* REQUIREMENTS: In the commentary on Trump and Putin, whom did Trump appoint as his NSA?

* SUPPLIED TEXT:
□ □ □ □ □
I put that question to Twitter when I saw this morning’s news. Admittedly, it is very strange that Trump has met with Putin multiple times without any written record of what was said, with POTUS going as far as to confiscate his interpreter’s notes afterward in one case. We all watched the spectacle in Helsinki when he sided with Putin against his own intelligence services over what happened during the 2016 campaign. We’ve all noticed his uncharacteristic reluctance to criticize Putin despite the fact that his political persona is bound up in dominance, typically practiced by belittling adversaries. If you’re looking for a “Manchurian candidate” explanation for the Trump/Russia relationship, the worst-case scenario for Russiagate, you have a few things to point to.
But then you run into the question of when Putin will supposedly get his big payoff from his puppet. Trumpers routinely and justifiably point out that Trump’s policies haven’t been pro-Russia in all cases. He greenlit arms sales to Moscow’s nemesis in Ukraine. He attacked Russia’s ally, Bashar Assad, twice. He appointed super-hawk and Russia skeptic John Bolton as his NSA. Now here he is tearing up the INF treaty and making it crystal clear that persistent cheating by Russia is the reason. You could scoff at all of that if you like and say, “It’s not Trump who’s driving all of that, it’s his neocon advisors,” but that’s no answer. The point of having a puppet as president is to have him take direction from Moscow, not the Pentagon. If your “Manchurian candidate” theory somehow boils down to John Bolton steering the ship of state then it ain’t much of a theory. It’s odd that Putin would wait so long for his payoff too considering how Trump’s political capital has diminished since the midterms. If the endgame here is him pulling out of NATO, it would have made more sense to do that early in 2017, when the GOP was terrified of crossing him, than in 2019, when Mueller’s report is due and Democrats are in a position to impeach.
The Occam’s Razor explanation for all of this is obvious: Putin doesn’t own Trump. Trump has a gross admiration for fascist strongmen and bends over backward to disclaim Russia responsibility for 2016 meddling because he thinks it makes his victory look illegitimate, but the Kremlin’s not pulling anyone’s strings. The INF decision is further evidence.
Adherents of the “Manchurian candidate” theory aren’t giving up, though. I got a lot of replies to my question. Their leading explanations for the demise of INF:
1. It’s a red herring. Trump and Putin are planning a big sellout, possibly a U.S. pullout from NATO. They need some plausible deniability that Trump is acting at Putin’s behest for that. Voila — Trump tears up the INF treaty, a big show over a relatively minor disagreement but big enough to produce just the sort of argument questioning his complicity with Russia that I’m engaged in here.
□ □ □ □ □
* LISTED RECORDS:

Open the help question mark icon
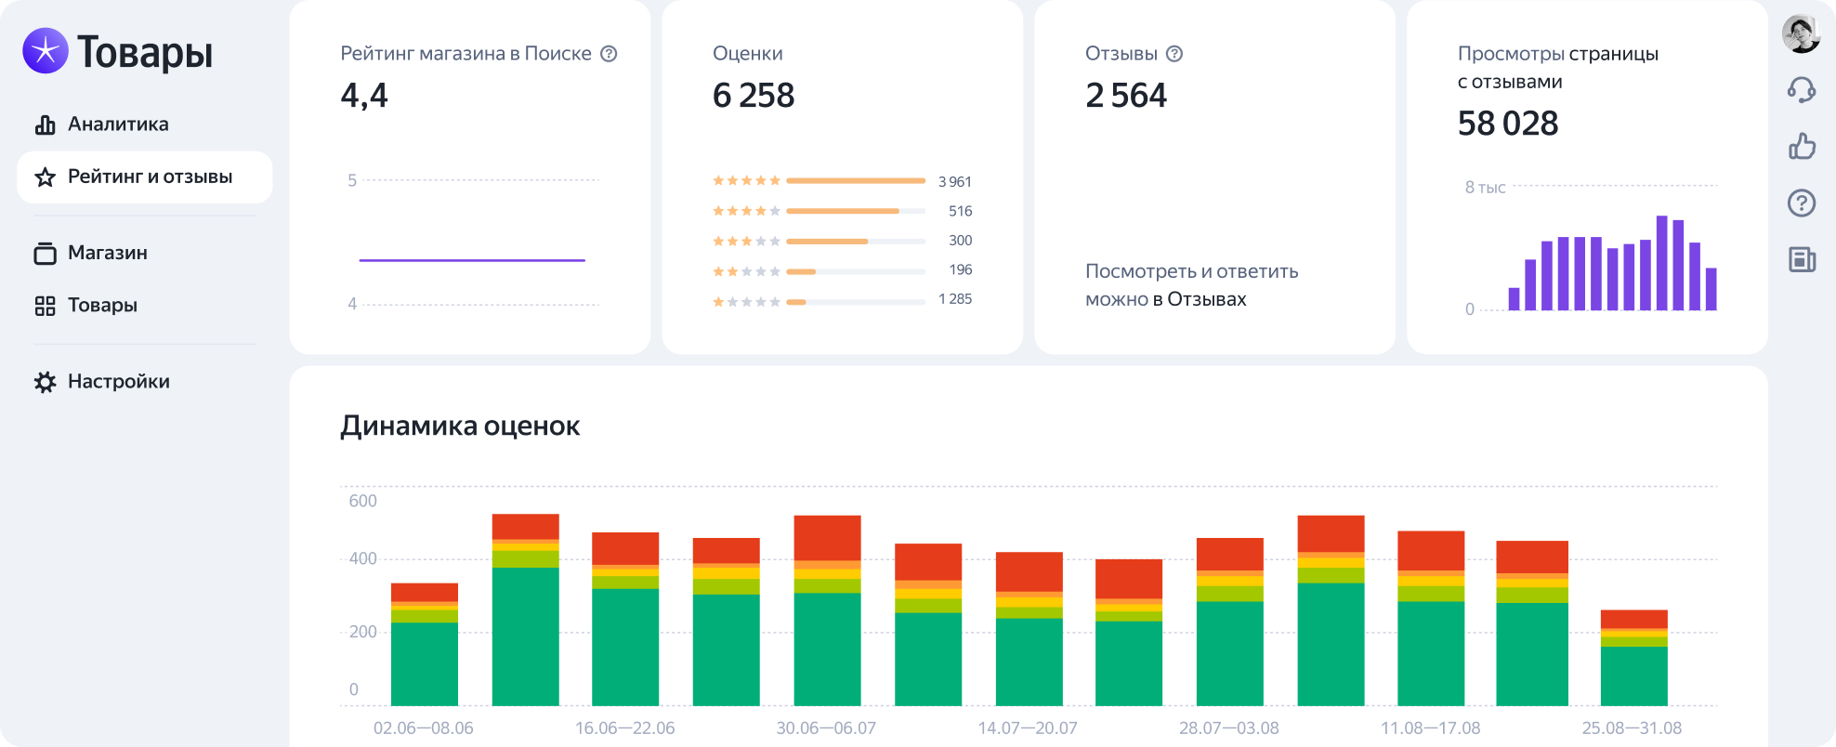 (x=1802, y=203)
□ □ □ □ □
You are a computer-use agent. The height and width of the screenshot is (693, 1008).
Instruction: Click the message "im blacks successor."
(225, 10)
□ □ □ □ □
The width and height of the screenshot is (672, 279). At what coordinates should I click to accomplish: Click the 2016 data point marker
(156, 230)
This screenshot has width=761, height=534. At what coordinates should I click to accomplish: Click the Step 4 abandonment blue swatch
□ □ □ □ □
* WORKED ANSWER: John Bolton